↓↓↓
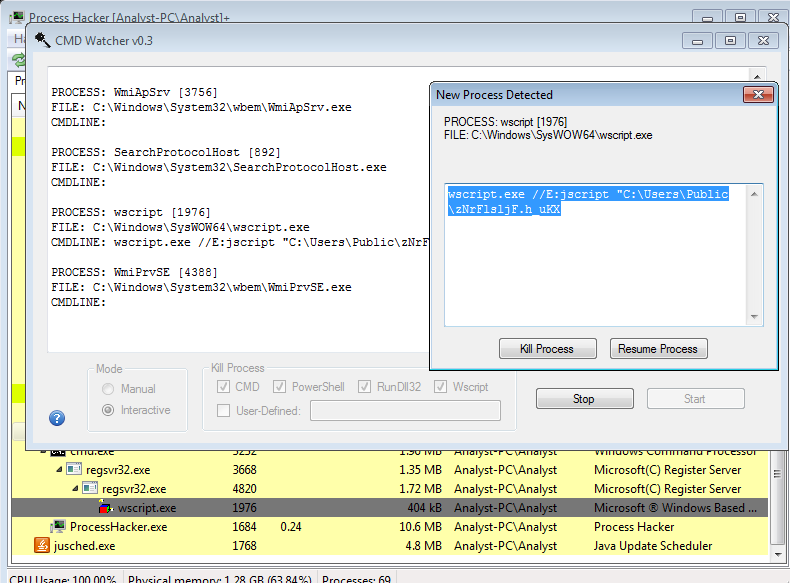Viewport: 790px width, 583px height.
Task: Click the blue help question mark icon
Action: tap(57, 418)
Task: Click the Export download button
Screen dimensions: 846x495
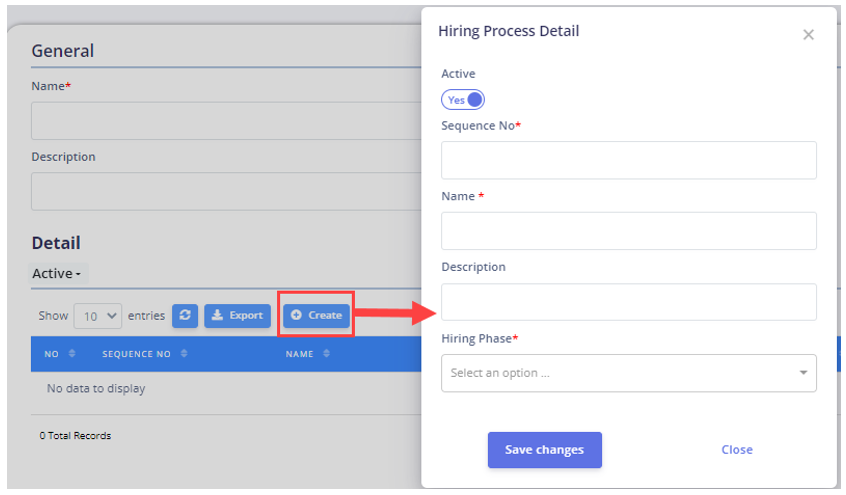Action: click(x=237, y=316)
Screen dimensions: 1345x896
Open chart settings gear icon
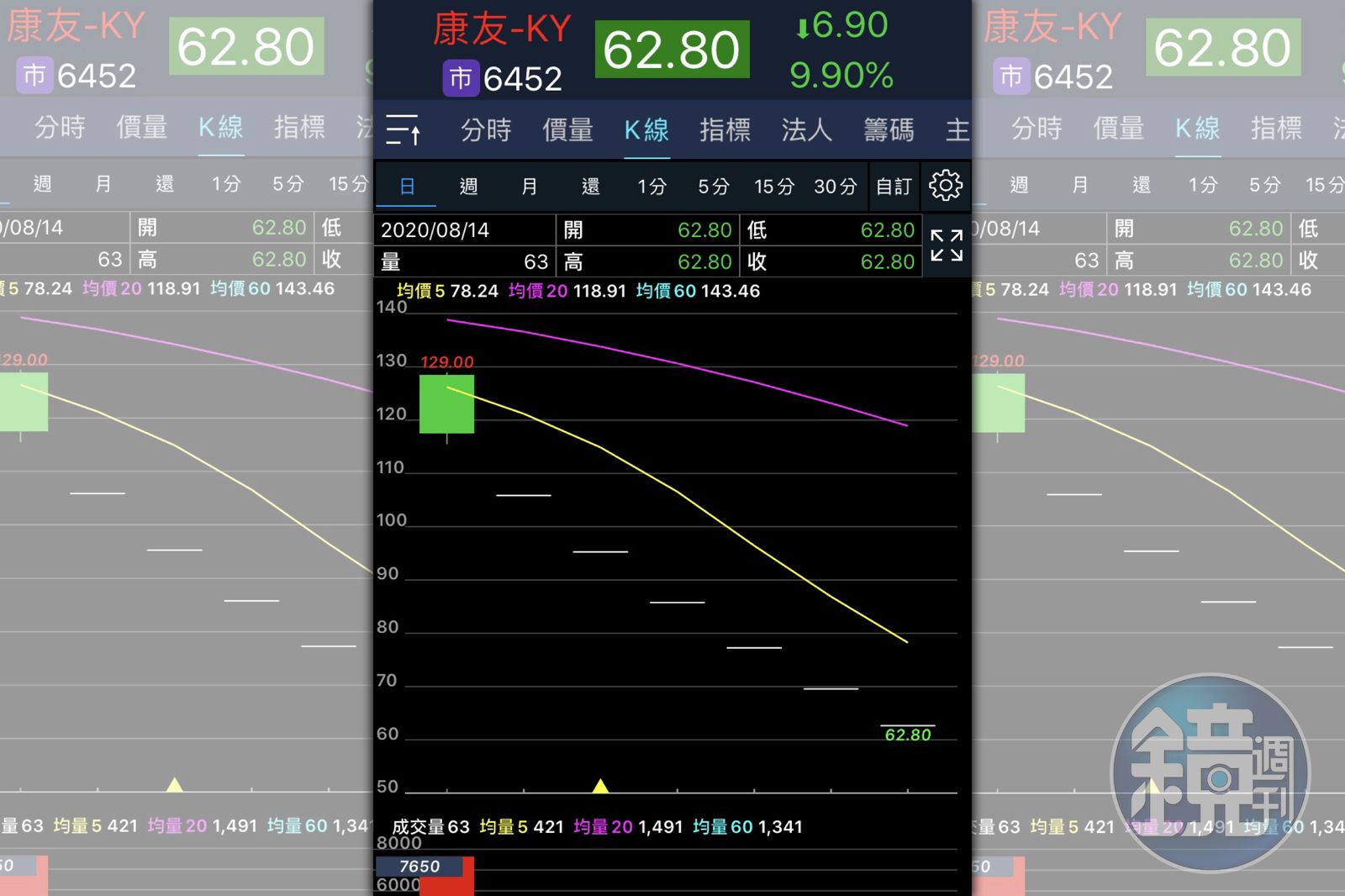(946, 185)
↑↑↑
» Your task:
Render every line of the items above as a Markdown table with the columns Row and Item line, numbering the rows and skipping blank lines. Leave the pictures out of the table.

» Response to this exercise:
| Row | Item line |
|---|---|
| 1 | Viewport: 790px width, 583px height. |
| 2 | Task: Click the blue help question mark icon |
| 3 | Action: tap(57, 418) |
| 4 | Task: Click the Export download button |
| 5 | Screen dimensions: 846x495 |
| 6 | Action: click(x=237, y=316) |
| 7 | Screen dimensions: 1345x896 |
| 8 | Open chart settings gear icon |
| 9 | (946, 185) |